PROBLEM DETAILS >>
Determine how many lines in the entries below contain "computer", and output that number alone.

DATA FOR ANALYSIS >>
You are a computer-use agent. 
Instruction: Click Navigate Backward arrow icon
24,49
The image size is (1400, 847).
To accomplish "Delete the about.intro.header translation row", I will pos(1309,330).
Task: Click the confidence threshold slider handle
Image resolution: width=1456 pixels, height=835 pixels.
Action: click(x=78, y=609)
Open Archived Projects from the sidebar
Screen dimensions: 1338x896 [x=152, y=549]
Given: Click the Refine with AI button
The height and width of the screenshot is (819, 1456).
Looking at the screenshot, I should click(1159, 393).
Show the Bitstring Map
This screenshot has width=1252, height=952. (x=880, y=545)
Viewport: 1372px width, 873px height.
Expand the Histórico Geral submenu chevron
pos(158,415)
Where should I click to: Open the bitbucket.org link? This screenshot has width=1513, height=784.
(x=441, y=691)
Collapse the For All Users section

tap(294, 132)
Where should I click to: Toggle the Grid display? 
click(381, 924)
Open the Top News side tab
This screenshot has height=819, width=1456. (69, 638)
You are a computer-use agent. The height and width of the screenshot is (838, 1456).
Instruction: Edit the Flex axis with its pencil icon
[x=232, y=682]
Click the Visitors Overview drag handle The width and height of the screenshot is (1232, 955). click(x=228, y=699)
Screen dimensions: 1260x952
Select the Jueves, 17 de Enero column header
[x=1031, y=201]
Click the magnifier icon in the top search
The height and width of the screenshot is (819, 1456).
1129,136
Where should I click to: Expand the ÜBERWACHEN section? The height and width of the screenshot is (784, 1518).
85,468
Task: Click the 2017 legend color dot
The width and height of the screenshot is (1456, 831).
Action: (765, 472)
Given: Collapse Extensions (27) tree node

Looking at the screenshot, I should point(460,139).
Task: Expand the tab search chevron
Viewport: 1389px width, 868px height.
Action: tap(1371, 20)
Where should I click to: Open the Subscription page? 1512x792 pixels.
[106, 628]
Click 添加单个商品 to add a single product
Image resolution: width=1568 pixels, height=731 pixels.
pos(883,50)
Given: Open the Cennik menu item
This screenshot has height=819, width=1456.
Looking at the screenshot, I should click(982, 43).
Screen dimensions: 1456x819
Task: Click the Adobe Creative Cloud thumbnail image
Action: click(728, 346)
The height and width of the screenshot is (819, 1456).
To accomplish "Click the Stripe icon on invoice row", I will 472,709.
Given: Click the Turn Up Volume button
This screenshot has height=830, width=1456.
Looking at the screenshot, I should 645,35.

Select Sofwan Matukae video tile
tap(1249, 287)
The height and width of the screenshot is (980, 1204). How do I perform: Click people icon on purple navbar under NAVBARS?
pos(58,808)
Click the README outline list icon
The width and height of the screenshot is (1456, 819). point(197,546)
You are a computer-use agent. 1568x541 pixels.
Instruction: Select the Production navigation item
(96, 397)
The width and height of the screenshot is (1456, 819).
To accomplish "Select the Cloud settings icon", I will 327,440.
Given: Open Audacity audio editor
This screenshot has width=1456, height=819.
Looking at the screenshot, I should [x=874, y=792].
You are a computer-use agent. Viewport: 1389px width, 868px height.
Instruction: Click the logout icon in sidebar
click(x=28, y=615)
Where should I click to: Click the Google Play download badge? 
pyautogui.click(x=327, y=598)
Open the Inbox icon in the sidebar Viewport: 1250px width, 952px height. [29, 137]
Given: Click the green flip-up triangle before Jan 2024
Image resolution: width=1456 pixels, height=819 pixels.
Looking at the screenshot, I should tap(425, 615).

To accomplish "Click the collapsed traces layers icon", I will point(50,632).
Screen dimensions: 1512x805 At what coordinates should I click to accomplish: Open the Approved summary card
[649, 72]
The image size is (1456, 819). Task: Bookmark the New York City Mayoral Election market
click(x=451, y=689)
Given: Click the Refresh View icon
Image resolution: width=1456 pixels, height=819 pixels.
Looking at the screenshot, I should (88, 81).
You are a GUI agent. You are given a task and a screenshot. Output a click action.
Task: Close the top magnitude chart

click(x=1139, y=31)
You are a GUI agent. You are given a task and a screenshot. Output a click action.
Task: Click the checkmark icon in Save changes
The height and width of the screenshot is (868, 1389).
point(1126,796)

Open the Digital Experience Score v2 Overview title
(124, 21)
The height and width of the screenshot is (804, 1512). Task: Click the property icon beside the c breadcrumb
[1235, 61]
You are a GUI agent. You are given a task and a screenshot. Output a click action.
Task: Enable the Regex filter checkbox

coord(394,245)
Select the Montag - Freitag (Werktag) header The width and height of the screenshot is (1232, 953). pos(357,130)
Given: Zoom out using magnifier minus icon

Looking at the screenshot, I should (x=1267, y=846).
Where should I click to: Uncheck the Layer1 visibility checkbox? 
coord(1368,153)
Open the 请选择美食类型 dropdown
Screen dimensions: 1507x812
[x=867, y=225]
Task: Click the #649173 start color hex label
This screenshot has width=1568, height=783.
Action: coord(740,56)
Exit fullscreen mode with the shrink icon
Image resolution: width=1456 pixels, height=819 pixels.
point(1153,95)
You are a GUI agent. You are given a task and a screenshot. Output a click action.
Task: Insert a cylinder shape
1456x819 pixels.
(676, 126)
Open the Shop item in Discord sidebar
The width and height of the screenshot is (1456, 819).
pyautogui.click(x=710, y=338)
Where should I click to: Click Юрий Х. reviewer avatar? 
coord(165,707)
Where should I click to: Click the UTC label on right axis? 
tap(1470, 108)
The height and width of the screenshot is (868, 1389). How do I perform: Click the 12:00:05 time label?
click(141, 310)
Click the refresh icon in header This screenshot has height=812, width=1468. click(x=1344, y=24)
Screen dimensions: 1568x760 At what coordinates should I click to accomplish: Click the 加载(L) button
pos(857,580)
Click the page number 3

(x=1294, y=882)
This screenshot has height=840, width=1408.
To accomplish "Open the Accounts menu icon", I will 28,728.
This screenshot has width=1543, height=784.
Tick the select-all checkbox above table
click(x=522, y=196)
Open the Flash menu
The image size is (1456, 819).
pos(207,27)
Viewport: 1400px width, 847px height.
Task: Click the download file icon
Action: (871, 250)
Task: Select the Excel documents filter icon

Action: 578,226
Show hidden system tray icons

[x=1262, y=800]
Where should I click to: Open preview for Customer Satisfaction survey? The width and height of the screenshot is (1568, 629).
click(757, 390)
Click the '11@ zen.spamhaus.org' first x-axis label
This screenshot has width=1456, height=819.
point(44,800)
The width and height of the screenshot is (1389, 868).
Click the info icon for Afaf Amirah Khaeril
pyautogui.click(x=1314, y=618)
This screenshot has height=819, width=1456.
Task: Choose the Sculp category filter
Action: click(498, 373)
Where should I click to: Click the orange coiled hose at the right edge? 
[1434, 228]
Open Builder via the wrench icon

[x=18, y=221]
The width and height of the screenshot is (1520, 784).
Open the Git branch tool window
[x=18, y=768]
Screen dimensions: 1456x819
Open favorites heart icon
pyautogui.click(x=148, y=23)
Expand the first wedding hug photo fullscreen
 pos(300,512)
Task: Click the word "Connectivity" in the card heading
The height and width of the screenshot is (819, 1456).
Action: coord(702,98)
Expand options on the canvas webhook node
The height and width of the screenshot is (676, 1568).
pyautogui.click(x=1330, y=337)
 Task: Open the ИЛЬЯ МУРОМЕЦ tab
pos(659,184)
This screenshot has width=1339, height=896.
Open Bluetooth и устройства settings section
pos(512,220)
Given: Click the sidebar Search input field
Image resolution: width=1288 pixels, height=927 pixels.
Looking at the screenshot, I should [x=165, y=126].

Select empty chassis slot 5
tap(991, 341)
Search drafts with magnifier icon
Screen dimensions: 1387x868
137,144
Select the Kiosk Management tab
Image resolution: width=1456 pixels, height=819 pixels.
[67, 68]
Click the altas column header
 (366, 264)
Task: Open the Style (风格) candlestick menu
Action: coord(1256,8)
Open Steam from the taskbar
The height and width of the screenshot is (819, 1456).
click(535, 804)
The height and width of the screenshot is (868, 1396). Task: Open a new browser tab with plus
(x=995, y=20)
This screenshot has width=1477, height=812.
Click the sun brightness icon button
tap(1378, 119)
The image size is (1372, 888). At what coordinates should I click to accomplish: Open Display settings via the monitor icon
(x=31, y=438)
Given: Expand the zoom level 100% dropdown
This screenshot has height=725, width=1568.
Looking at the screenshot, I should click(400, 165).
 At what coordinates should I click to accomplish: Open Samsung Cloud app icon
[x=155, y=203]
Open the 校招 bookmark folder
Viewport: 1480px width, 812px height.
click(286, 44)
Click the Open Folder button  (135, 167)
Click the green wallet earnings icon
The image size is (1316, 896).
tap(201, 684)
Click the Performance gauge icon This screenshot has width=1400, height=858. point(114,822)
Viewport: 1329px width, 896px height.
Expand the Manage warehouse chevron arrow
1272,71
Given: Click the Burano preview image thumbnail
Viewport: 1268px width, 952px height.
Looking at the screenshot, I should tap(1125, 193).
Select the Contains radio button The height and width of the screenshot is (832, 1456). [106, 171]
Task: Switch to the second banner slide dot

ANSWER FOR THE TASK >>
4